The Ultimate Guide To 7-String Guitar Tuning

7-string guitars seem to be everywhere these days, becoming especially popular in recent years. Entire genres have been built around this particular type of guitar. You can really dive into the deep, deep rabbit hole that is extended-range guitars, but we’ll keep it simple here. 

Have you ever wondered what it would be like to play a 7-string guitar? (If so, check out our guide to Budget 7-String Guitars or our Best 7-String list.) Or do you already have one and are just curious about different 7-string guitar tunings? Either way, you’ve come to the right place. Today, we’re going to walk you through some of the most popular and interesting tunings for seven-string guitars.

7-String Crash Course

For those unaware, a seven-string guitar is exactly what it says: a guitar with a seventh string. This string is usually tuned lower than the 6th string, giving it an extended range.

------------------------------

**TASKS FOR THIS EXERCISE:**
1 - For each statement about the 7-string tuning guide, say whether it agrees with the text, answering yes or no and quoting the words that decide it.
(a) The seventh string is usually tuned lower than the 6th string.
(b) The guide plans to explore extended-range guitars in depth.
(c) Whole genres have grown up around the 7-string guitar.
2 - Please answer these questions from the 7-string tuning guide:
(a) What two other resources does the guide point readers to?
(b) What does the guide promise to walk readers through today?
(c) What does the seventh string give the guitar?
3 - Carry on the 7-string tuning guide from its final sentence.

**ENTRIES SHOWN:**

------------------------------

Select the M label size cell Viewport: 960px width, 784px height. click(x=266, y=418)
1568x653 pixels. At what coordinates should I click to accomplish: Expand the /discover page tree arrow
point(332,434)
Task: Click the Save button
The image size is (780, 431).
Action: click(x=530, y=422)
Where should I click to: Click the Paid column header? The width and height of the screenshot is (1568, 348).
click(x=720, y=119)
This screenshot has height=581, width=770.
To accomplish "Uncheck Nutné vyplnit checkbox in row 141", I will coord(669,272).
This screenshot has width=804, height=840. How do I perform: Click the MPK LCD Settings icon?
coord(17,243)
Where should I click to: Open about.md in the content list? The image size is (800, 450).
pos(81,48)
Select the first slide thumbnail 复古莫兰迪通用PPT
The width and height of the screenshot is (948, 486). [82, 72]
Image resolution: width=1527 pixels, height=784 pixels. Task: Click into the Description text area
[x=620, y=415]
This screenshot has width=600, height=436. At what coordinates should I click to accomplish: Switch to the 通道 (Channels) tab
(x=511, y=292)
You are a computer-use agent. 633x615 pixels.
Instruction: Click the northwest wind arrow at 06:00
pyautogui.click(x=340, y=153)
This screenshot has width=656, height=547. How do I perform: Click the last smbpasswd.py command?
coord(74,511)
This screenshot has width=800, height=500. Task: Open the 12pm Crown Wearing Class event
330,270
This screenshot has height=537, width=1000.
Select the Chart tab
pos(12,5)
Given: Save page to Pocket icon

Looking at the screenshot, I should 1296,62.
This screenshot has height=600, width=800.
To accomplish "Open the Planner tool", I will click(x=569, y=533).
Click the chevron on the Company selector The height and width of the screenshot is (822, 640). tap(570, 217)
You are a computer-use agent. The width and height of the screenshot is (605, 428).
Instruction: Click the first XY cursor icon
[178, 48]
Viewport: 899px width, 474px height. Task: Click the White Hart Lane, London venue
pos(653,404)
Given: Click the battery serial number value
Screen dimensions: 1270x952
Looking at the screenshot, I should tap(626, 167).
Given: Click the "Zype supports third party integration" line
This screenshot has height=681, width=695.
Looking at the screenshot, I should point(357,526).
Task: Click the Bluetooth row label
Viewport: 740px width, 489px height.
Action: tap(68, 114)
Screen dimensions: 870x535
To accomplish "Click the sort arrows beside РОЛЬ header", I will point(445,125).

------------------------------

**EXPECTED RESULTS:**
1 -
(a) Yes: "This string is usually tuned lower than the 6th string"
(b) No: "we’ll keep it simple here"
(c) Yes: "Entire genres have been built around this particular type of guitar."

2 -
(a) A guide to Budget 7-String Guitars and a Best 7-String list.
(b) Some of the most popular and interesting tunings for seven-string guitars.
(c) An extended range.

3 -
The history of the seven-string guitar might surprise you. We all know that lower tunings are very popular in modern metal. Ever since the mid-1990s, bands have experimented with lower and lower tunings. Down-tuning is not new at all, but tuning so low was an experimental concept. However, 7-string guitars have been around since the 1800s. They were primarily played by solo classical guitarists. The point was to be still able to play chords and melodies the way they’re used to whilst being able to simultaneously accompany yourself in the bass register. This essentially removed the need for a bass player. Seven-string guitars were used in a variety of styles, from Russian folk music to orchestral solo pieces. They’re still fairly common in countries like Mexico, where 7-string guitars prove popular with mariachi groups.

Why use a seven-string? Some players want to be able to play lower notes while still having the full treble range of a six-string guitar. Some want to be able to play a bassline along with a melody, a very popular style of playing these days (think of artists like Polyphia or Ichika Nito). And some just want to use crazy alternative tunings to open themselves to a wider range of songwriting flavors.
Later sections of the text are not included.